To verify that the regexes have been fed in and will be used, we use Pihole's web interface

  • http://[yourpihole]/admin/
  • Login
  • Enter password
  • Group Management
  • Domains

This should display a list of entries

List of blocked regular expressions in PiHole

We can use one of these records to create domain names to test with.

For example, in the screenshot above we can see that aaxads.com is present, so we can test by creating nonesensical subdomains for it as well as testing the apex domain itself.

We can also use Pi-Hole's UI to tail its log to verify that blocks are definitely because of our regexes: Tools -> Tail pihole.log

We use dig (or nslookup if you prefer) to send Pi-Hole DNS queries for domains that we expect to be blocked (in these examples, the IP address of my Pi-Hole server is 172.17.0.5)

$ dig +short @172.17.0.5 noexist.aaxads.com
0.0.0.0
$ dig +short @172.17.0.5 www.aaxads.com
0.0.0.0
$ dig +short @172.17.0.5 aaxads.com
0.0.0.0

We can see that they've been blocked (the response is 0.0.0.0), and the Pihole log shows us why

Tailing Pihole's lgo in the interface

Our two subdomains were blocked because of matches to our regexes.
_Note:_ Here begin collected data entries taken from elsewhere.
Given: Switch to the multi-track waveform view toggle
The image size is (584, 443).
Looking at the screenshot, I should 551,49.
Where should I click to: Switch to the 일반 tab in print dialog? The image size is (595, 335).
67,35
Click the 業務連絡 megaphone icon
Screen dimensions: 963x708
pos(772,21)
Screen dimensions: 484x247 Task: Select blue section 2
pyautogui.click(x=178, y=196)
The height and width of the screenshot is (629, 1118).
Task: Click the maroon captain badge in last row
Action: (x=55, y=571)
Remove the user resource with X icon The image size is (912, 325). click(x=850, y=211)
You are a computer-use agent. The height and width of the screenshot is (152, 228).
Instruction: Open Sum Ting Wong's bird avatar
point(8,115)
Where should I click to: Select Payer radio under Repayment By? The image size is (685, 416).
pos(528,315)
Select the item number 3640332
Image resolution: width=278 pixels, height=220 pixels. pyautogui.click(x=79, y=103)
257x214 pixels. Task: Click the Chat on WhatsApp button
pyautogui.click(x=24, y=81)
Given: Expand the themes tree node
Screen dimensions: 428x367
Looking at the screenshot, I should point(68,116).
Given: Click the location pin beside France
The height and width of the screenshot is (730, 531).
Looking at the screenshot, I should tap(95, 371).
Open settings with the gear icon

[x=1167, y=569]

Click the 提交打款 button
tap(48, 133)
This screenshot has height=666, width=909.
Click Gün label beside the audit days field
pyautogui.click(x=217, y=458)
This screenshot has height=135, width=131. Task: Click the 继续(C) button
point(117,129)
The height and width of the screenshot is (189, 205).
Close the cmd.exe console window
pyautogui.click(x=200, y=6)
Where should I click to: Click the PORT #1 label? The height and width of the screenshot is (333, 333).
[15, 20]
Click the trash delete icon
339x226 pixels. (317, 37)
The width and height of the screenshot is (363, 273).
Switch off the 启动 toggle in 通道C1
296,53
However, the apex domain (aaxads.com) was blocked by a gravity list - it exists in one of the static blocklists, so a regex wasn't needed in this case (blocklists are checked before regexes).


Testing Regexes

You might decide that you want to add your own regexes, but because they're powerful they're always worth testing first.

Pihole provides a command line argument that you can use to test regex matches, so that you don't need to set an untested regex live:

$ pihole-FTL regex-test 'tracking.foo.miui.net' '^tracking\..+\.miui.(com){#3}$'    
[i] Compiling regex filter...
    Compiled regex filter in 0.063 msec

Checking domain...
    ^tracking\..+\.miui.(com){#3}$ matches
   Time: 0.033 msec

Remember to test similar names that you don't want your regex to match, and don't use regex's unnecessarily:

Some people, when confronted with a problem, think "I know, I'll use regular expressions." Now they have two problems. Zawinski, 2007


Conclusion

Regex filters provide an incredibly powerful tool to help block ads and tracking at the DNS level.

Although the method of feeding lists into Pi-Hole has changed in more recent versions, it's still reasonably straight forward to do so and is easily achieved with a cronjob.

As a result, you can implement some incredibly broad blocks that simply aren't possible with a static list of exact matches.